HUMAN THYMOCYTE DEVELOPMENT IN MOUSE ORGAN-CULTURES

A novel system to study human thymocyte development is described in which embryonic mouse thymic rudiments are seeded with human precursor cells in vitro. In these cultures human thymocytes proliferate extensively (>20-fold increase in cell number) and mature, as evidenced by the accumulation of double and single positive (CD4+ and/or CD8+) cells. Data presented here suggest that the survival and ordered development of the mature human thymocytes in chimeric thymuses is dependent on human stromal elements. Immature CD4-CD8- human thymocytes failed to colonize or minimally recolonized mouse thymic lobes unless provided with high density (> 1.077 g/ml) human thymic cell fractions. These fractions contain multicellular complexes of epithelial/nurse cells, thymocytes, and dendritic cells/macrophages which dramatically enhanced the recolonizing capacity of purified CD4-CD8- thymocytes.
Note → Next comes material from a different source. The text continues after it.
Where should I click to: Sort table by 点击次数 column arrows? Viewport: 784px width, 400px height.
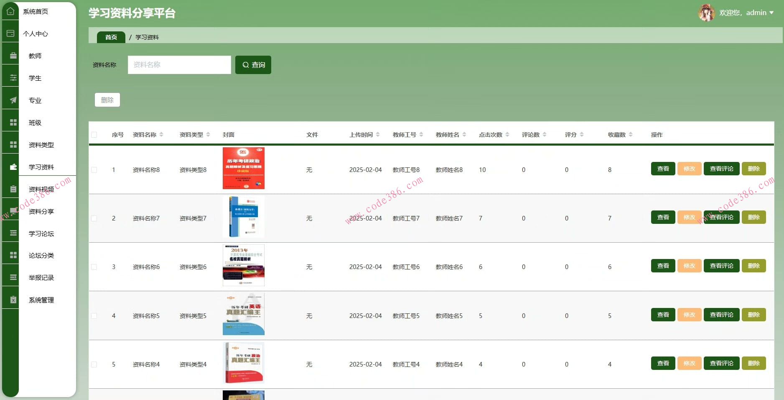click(x=507, y=135)
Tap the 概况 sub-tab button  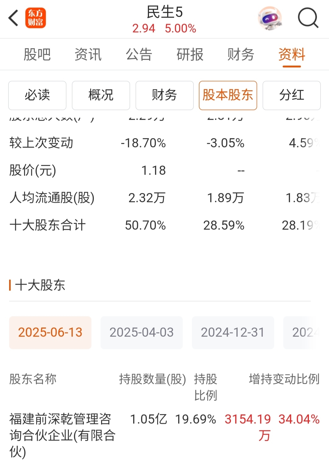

The chimeric organ culture system described here provides not only a new approach for studying human T cell ontogeny but also a direct means for the future dissection of stromal interactions necessary for successful transition of precursor cells (CD4-CD8-) to immature double positive (CD4+ CD8+) and mature single positive cells (CD4+ or CD8+) in the thymus. © 1990 Oxford University Press.